Assignment: With the line containing "803x426 pixels. Task: Click" as the start and the line containing "Task: Toggle the breakpoint on line 739" as the end, transcribe that span of the entries below exactly, including both.

[Records from a data collection]

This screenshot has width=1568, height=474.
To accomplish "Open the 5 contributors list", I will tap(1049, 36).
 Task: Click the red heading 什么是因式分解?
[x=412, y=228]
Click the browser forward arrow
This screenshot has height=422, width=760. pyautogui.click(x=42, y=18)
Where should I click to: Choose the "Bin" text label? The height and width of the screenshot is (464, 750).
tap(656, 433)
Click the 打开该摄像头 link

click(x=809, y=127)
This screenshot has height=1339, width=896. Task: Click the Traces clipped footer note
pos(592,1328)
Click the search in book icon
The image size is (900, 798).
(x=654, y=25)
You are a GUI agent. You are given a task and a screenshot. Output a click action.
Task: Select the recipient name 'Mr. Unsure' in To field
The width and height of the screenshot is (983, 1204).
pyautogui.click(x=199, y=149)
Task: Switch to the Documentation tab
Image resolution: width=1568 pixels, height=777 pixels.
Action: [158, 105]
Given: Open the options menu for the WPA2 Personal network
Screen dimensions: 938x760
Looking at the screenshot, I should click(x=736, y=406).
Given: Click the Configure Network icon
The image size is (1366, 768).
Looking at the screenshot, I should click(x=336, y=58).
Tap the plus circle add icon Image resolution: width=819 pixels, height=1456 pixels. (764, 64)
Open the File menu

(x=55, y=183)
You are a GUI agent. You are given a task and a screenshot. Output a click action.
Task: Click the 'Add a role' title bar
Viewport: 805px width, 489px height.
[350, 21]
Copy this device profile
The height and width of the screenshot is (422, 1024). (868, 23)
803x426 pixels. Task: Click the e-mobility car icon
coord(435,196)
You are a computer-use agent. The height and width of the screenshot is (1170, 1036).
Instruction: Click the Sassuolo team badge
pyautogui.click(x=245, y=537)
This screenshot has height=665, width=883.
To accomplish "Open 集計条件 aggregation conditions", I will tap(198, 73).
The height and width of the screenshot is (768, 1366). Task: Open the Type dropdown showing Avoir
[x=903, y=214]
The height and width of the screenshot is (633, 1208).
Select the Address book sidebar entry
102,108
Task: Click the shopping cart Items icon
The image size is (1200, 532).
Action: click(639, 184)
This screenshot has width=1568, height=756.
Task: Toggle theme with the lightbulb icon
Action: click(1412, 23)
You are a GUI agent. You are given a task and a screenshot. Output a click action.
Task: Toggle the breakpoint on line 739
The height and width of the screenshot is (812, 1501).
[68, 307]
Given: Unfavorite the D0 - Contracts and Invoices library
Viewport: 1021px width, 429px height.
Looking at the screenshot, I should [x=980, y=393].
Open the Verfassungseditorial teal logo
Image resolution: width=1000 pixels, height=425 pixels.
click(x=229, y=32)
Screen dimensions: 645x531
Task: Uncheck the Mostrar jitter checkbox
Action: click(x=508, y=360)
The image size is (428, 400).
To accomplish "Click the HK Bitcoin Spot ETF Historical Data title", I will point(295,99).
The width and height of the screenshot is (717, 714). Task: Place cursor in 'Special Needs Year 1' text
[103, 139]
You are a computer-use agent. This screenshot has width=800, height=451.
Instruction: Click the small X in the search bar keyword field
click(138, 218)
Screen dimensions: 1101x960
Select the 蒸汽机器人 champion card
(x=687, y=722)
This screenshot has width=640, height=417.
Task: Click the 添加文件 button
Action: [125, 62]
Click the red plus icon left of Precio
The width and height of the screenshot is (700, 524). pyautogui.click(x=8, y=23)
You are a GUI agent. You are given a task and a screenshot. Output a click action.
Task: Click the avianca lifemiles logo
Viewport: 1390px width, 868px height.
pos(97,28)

Expected answer:
803x426 pixels. Task: Click the e-mobility car icon
coord(435,196)
You are a computer-use agent. The height and width of the screenshot is (1170, 1036).
Instruction: Click the Sassuolo team badge
pyautogui.click(x=245, y=537)
This screenshot has height=665, width=883.
To accomplish "Open 集計条件 aggregation conditions", I will tap(198, 73).
The height and width of the screenshot is (768, 1366). Task: Open the Type dropdown showing Avoir
[x=903, y=214]
The height and width of the screenshot is (633, 1208).
Select the Address book sidebar entry
102,108
Task: Click the shopping cart Items icon
The image size is (1200, 532).
Action: click(639, 184)
This screenshot has width=1568, height=756.
Task: Toggle theme with the lightbulb icon
Action: click(1412, 23)
You are a GUI agent. You are given a task and a screenshot. Output a click action.
Task: Toggle the breakpoint on line 739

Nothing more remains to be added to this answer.